Today's self-help topic, presented with pictures of two different batches of handspun yarn, is about sweeping away the mental clutter of bad feelings so you can start seeding your life with good ones because wow, is that ever Not a human's default mode!
People who've suffered through deep trauma are not alone in facing sadness or guilt or shame or downright self-loathing at some point in their lives. With the slightest excuse, some of us go through phases where we cycle through them on a loop every day - and those feelings so easily lead us to do things that make life even harder than it was already (getting mad, shopping too much, consuming too much, alienating people, pouring hours into activities that offer little if any value.)
That is crazypants, isn't it, trying to fix one source of pain with three or four more.
So forget that, my friends. Why agonize over fixing symptoms? Just fix the problem.
Yeah, that sounds oversimplified, doesn't it. People go into therapy for this, just like I did when I wanted to tackle my fear of flying, and if you're looking at deep trauma you really have to have that kind of help. But just like DIY home repairs are a thing that exists, there are lots of problems you can track down and handle on your own.
Next time you find yourself mentally compiling a list of all the less than ideal decisions you've made that day in preparation for for a comfortable round of self-criticism, see it as an opportunity and write them down.
The list will probably be ugly but that's okay. Try tracing them backward and forward and maybe it will give you an insight you can work with.
For example: the other day I didn't feel too great, wondered why, and realized I'd eaten six donuts, several slices of banana bread, four cheese tea biscuits, and I'm not quite sure how many chocolate chip cookies but it was a lot. That discovery led to quite a number of bad feelings, the nature of which I will leave to your imagination. Let's just say that if I'd written those down, the list would be an absolute stinker.
Instead I thought about how that much non-essential food got near me in the first place.
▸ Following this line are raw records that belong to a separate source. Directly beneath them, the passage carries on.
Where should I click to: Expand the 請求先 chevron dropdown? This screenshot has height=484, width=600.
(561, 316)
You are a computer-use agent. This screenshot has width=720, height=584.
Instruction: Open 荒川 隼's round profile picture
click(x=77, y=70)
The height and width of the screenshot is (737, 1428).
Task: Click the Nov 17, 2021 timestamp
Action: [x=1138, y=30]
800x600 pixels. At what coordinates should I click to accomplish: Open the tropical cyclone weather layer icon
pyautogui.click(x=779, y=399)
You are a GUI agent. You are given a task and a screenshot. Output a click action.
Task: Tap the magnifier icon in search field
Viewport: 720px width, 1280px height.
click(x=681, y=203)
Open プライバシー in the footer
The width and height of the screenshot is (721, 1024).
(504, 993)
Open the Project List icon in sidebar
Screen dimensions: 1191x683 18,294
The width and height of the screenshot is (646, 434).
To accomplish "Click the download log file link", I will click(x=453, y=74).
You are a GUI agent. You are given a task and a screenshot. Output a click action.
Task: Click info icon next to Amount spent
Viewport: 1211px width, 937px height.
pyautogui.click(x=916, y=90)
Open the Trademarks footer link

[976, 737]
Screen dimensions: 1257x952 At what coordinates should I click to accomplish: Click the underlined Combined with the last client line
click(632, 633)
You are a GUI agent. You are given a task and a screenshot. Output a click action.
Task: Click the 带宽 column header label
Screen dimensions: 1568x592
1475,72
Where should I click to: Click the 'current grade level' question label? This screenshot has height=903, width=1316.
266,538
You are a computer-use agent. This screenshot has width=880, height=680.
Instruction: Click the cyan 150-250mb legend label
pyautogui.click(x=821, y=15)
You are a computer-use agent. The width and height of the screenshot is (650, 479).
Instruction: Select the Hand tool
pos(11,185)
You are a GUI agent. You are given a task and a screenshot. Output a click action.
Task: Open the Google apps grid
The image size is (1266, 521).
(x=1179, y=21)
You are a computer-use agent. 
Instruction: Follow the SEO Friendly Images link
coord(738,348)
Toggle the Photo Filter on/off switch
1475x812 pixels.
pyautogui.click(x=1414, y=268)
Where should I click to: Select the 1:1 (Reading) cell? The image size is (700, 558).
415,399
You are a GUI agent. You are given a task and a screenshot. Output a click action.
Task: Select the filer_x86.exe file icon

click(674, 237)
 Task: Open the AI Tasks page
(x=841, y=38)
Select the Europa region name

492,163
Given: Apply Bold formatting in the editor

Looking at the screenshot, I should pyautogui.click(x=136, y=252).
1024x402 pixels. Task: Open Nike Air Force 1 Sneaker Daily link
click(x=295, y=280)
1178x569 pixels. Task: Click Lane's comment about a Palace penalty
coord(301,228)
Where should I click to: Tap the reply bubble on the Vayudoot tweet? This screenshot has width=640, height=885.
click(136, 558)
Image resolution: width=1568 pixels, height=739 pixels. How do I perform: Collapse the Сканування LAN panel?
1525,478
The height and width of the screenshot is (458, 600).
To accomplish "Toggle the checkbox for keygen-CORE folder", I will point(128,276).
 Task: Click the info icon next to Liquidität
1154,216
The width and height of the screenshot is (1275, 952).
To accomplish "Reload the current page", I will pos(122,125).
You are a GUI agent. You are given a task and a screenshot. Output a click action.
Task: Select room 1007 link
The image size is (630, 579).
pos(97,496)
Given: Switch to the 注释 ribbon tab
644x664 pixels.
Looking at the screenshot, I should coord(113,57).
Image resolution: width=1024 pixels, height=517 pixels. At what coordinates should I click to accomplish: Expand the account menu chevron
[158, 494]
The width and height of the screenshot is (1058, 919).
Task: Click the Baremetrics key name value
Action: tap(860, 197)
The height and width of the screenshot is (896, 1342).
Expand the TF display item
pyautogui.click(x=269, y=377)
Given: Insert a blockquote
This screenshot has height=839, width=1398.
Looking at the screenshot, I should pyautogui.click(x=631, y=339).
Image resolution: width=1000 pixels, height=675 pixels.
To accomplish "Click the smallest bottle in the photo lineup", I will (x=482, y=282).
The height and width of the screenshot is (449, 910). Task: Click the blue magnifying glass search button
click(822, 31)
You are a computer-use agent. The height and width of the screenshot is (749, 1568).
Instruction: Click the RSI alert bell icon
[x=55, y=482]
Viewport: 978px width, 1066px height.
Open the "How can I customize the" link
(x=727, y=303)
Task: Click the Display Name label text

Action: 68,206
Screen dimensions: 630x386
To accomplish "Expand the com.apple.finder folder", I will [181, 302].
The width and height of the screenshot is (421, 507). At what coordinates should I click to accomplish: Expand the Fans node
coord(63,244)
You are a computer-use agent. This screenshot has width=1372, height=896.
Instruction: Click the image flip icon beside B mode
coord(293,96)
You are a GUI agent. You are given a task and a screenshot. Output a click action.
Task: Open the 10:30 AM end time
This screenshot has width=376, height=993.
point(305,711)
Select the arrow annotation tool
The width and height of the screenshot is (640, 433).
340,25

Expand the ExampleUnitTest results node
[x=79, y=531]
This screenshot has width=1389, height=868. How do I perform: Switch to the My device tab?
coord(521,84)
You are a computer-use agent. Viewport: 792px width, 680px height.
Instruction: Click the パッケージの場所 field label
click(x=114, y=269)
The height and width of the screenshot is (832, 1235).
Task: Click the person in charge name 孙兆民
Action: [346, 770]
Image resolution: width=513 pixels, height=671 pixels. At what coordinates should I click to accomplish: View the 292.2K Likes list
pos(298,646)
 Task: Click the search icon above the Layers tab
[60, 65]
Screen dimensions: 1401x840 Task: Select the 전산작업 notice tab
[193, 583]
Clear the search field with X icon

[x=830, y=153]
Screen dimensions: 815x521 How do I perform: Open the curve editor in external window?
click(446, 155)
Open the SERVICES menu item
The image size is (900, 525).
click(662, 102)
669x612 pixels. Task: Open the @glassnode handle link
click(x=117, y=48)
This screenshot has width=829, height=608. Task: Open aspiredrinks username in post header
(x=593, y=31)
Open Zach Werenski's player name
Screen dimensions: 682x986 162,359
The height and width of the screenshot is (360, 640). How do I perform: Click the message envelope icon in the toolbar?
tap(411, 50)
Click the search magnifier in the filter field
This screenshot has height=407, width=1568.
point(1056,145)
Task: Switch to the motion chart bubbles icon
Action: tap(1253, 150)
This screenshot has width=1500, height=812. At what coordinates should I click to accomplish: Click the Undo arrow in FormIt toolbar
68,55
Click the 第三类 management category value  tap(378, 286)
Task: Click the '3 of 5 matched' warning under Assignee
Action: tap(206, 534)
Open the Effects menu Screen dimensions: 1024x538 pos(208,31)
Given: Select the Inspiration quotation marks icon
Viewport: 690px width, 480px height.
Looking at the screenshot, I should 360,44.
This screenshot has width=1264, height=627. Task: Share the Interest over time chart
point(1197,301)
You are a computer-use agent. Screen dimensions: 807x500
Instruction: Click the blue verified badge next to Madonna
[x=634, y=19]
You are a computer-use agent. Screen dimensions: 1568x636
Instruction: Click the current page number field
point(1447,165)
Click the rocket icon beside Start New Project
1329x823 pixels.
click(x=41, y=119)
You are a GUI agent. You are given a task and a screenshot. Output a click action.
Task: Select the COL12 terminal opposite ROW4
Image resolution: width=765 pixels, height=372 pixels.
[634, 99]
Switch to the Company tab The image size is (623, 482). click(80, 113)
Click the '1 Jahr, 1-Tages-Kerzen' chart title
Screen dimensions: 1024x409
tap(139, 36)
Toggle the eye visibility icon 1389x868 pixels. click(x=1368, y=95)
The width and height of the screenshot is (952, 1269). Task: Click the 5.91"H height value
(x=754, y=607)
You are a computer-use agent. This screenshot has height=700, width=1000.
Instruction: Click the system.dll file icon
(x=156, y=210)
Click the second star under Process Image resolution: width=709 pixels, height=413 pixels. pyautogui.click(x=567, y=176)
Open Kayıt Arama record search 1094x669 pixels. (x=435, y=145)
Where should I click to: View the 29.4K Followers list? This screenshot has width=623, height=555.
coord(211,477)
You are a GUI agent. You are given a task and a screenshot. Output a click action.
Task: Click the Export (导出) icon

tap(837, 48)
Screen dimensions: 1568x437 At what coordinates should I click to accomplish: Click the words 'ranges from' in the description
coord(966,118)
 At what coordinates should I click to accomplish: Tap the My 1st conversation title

Here's the backwards trace on that question:
On a recent trip back from the cottage I suggested a stop in a town with a second-hand shop where I found a fantastic pair of chairs last year.
I wanted to stop there because after two years of pulling towels out of the dressers at the cottage in the spring and noticing they still smelled so great I didn't even need to give them a fresh wash, I realized I could save myself a lot of time and stress and space if I could store cottage linens in dressers up there all winter, rather than in plastic tubs in the garage at home.
And I'd sensibly measured and identified three opportunities for adding more plastic-free, mouse-proof dresser-type storage.
All good reasons to stop at that very pretty town for an early morning antique run, right?
And now the forwards trace.
That town also has a really, really amazing bakery.
Which opens earlier than any other retail store, so it makes perfect sense to stop there if you get to town before the official start of furniture business, thereby making good use of time. Especially if you're not sure the antique store will be open that day, thereby salvaging any wasted effort.
The bakery was recommended to me by a good friend I don't get to see much over the summer, so visiting there produces tangible memories of good times.
The food in the bakery is all prepared by real people in real time, not with giant machines and preservatives, so choosing and consuming it feels like a summer treat and like a dip into a different part of the pool that is the Handmade Lifestyle. Oh, and a contribution to the always-important small-town economy. Yay!
All those things are cheerful and positive. How can they have led me to put so much sugar into my system in one day - well beyond the levels that could remotely be considered healthy? You know, apart from the indisputable facts that everything in the bakery looked delicious, I am indecisive, and so many baked things are stale by the same time tomorrow.
Taking a closer look at each of the forward and backward points, it looks to me like my goals were to streamline my spring and fall cottage tasks and make efficient use of time, have some happy holiday experiences, and reinforce my sense of living a cheerful creative life.
Well, three guesses what problem all that sugar was hiding from my view - and the hint is, it's the opposite of what I was trying to achieve. Right now I'm way busier than I want to be, I'm not giving myself enough opportunities to do things I think are fun, and I'm not being as creative as I need to be to feel happy.
The thing about problems is that they feed themselves into your subconscious really, really effectively. I know myself pretty well so I did kind of suspect when I suggested stopping at the bakery that things wouldn't end well. But I didn't realize I was trying to compensate for being too busy.
Another thing about problems is that they are so much easier to solve than you think. I got up the next morning accepting that a little disorganization is bearable, made a point of catching up with some friends, tossed out some expendable chores in favour of a nap to make up for lost sleep, and wrote up the drafts for this week's self-help posts because if I'm not writing, I'm not happy. Within hours I was so much more comfortable.. and I didn't need any more sugar either. True, I have to keep up a little of that every day until my schedule clears, but at least I know now why it's so important not to push myself so hard.
Fix the problem, my friends. It's your best path to peace of mind.